Problem to work on: What you give back should be exactly the opening lines of the data, ending with the line that contains "Click the pencil" and including it.

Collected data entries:
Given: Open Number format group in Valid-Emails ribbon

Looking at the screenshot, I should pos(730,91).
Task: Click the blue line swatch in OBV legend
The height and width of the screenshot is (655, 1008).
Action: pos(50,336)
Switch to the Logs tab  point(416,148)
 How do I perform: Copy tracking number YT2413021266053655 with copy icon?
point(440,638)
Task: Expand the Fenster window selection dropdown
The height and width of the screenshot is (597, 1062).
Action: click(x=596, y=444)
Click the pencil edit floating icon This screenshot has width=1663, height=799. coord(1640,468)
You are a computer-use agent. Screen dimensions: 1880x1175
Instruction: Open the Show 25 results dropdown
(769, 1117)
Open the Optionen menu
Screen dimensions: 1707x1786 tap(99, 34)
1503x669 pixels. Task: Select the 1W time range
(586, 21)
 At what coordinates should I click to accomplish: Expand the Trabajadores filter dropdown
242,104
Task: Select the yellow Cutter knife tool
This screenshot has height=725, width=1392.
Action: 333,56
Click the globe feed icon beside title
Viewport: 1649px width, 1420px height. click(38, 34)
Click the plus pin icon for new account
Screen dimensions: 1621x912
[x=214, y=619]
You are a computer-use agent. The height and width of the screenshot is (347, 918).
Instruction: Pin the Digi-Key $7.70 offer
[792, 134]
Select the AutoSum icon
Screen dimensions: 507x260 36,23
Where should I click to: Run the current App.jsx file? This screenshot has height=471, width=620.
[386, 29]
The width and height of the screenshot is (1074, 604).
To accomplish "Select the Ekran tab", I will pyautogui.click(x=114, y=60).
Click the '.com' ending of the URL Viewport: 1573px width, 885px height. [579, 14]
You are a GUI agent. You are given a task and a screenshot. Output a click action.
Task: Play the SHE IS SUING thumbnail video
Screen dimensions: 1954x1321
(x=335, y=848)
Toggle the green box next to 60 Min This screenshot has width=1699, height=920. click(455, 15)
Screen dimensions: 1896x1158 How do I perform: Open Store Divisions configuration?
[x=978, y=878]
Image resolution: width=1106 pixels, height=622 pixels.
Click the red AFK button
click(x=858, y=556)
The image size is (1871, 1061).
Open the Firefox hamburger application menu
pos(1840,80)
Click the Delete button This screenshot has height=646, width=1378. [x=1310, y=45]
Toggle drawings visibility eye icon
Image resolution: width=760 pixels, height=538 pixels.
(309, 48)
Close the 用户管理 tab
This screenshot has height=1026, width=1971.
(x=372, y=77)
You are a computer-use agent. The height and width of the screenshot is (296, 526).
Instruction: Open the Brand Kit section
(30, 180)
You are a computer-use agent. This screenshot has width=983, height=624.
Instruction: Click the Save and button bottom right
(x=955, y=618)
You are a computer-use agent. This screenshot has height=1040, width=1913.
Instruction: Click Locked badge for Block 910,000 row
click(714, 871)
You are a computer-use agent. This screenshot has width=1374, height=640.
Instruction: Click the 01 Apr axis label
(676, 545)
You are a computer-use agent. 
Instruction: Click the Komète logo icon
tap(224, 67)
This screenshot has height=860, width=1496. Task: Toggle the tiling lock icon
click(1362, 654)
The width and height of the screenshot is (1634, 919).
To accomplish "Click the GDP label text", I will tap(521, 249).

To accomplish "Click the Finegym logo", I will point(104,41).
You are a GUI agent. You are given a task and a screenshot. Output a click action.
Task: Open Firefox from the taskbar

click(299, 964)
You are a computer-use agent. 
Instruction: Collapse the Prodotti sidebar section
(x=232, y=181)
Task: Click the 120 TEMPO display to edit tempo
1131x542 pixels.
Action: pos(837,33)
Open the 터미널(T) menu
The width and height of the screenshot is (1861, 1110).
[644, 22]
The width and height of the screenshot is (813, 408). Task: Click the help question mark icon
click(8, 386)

Answer for this exercise:
Given: Open Number format group in Valid-Emails ribbon

Looking at the screenshot, I should pos(730,91).
Task: Click the blue line swatch in OBV legend
The height and width of the screenshot is (655, 1008).
Action: pos(50,336)
Switch to the Logs tab  point(416,148)
 How do I perform: Copy tracking number YT2413021266053655 with copy icon?
point(440,638)
Task: Expand the Fenster window selection dropdown
The height and width of the screenshot is (597, 1062).
Action: click(x=596, y=444)
Click the pencil edit floating icon This screenshot has width=1663, height=799. coord(1640,468)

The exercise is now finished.